But onto this patchy landscape, ringed by Jamaica Bay’s splendor, an unlikely collection of interests has conspired to bring, of all things, a forest.

Starting in June and over the next four years, Brooklyn will host an experiment in landfill restoration, said John McLaughlin, director of ecological services for the city Department of Environmental Protection and the man behind the forest design.

The city will denude this acreage of its poor excuse for vegetation, cover the land with an environmentally approved plastic liner to cap the old landfills, then ship or truck in more than 1.3 million cubic yards of sandy soil.

The new soil – from a foot to 4 feet in depth – will provide the base for the forest.

McLaughlin’s design calls for 20 species of trees – 18,000 in all – 25 species of shrubs – up to 23,000 of ’em – and 30 species of grass and wildflowers across the two landfills.

All will be plants that grew on the coastline before European settlement.

In place of the landfill stench that used to waft over East New York, the aroma of hollies, birch, cedar, hickory, maple, oak and pine trees should fill the air.

There also will be trails for hiking and bicycling, picnic areas and perches for bird watching.

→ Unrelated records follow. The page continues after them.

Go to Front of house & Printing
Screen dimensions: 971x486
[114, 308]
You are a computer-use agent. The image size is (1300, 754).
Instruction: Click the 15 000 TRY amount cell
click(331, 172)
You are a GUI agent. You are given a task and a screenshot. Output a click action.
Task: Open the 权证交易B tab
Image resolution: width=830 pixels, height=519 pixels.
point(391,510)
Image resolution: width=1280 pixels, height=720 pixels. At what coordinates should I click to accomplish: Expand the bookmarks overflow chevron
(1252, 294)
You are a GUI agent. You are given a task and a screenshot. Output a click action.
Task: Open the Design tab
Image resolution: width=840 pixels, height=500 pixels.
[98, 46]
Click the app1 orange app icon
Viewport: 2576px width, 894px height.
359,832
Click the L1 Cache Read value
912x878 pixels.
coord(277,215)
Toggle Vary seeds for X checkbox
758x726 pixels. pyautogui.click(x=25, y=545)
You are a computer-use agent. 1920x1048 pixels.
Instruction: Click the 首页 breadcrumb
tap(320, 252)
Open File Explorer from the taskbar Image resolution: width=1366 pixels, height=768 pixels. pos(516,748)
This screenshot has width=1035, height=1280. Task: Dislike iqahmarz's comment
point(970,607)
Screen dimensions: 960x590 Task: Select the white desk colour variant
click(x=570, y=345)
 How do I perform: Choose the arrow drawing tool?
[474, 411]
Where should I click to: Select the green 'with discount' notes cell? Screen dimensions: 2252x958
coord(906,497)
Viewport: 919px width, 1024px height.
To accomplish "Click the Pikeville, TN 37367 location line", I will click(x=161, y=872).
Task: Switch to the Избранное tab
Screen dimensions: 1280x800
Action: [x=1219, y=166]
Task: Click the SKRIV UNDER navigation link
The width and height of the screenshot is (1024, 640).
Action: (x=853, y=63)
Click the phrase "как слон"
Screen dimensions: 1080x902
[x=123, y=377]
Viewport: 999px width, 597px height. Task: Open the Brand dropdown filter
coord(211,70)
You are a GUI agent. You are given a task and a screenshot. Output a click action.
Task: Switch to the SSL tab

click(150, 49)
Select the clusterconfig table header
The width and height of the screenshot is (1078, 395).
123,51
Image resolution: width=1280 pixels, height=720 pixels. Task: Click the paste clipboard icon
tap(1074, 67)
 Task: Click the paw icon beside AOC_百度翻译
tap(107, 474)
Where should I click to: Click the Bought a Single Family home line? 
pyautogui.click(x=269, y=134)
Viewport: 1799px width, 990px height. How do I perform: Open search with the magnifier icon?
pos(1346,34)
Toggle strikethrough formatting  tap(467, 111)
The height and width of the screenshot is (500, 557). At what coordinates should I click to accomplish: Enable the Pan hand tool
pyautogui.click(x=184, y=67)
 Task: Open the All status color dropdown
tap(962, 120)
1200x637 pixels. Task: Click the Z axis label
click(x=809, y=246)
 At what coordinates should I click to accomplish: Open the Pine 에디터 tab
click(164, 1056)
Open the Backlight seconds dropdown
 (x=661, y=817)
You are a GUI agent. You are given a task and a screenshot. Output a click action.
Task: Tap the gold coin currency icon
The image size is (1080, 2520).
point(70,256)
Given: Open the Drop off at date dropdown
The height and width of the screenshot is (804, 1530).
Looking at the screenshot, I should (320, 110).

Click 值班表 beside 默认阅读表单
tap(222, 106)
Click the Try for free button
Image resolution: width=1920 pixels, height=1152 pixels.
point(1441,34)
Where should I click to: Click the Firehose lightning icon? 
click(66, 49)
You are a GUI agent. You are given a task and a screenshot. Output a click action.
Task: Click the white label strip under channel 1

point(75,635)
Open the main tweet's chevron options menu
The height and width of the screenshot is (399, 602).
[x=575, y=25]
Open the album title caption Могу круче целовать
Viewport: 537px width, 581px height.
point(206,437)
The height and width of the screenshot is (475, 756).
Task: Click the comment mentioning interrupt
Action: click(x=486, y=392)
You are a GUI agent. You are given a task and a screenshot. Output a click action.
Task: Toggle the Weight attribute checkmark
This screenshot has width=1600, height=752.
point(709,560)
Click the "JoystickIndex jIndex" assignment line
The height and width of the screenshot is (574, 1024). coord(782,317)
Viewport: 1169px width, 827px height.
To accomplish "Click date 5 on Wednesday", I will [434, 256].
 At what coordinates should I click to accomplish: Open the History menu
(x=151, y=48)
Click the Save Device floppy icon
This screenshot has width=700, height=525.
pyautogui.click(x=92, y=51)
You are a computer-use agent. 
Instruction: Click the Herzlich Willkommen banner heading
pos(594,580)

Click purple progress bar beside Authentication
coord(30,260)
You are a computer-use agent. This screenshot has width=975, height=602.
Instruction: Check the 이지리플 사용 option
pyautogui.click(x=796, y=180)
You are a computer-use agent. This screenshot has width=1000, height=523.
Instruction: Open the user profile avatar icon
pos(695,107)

The price is expected to be $221 million.

McLaughlin, 40, was born in Astoria, Queens, and raised in Brooklyn. While other kids wanted to grow up to be Presidents or ballplayers, McLaughlin knew from the time he was about 10 or 11 that he would devote his life to horticulture.

“My aunt had a house on Long Island, and every summer I would go out there and plant a vegetable garden and do the shrubs and the trees,” he said. “I loved it.”

He has lived in Brooklyn since his family moved to Greenpoint when he was 2 years old. Today, he’s married and lives in Bay Ridge.

He said the East New York forest is by far the biggest project of its kind ever tackled in New York City.

“It’s a legacy to leave on to future generations,” McLaughlin said. “I’ll never get to see the final picture of what it’ll look like because it’ll take many, many years for the trees to grow to real appreciable size. But, if I could leave it on to my children or somebody else’s children to see, then that’s a wonderful thing.”

The forest, said Leander Shelley, a community leader who served on the citizens advisory committee that oversaw the restoration of the landfills, is a dream come true.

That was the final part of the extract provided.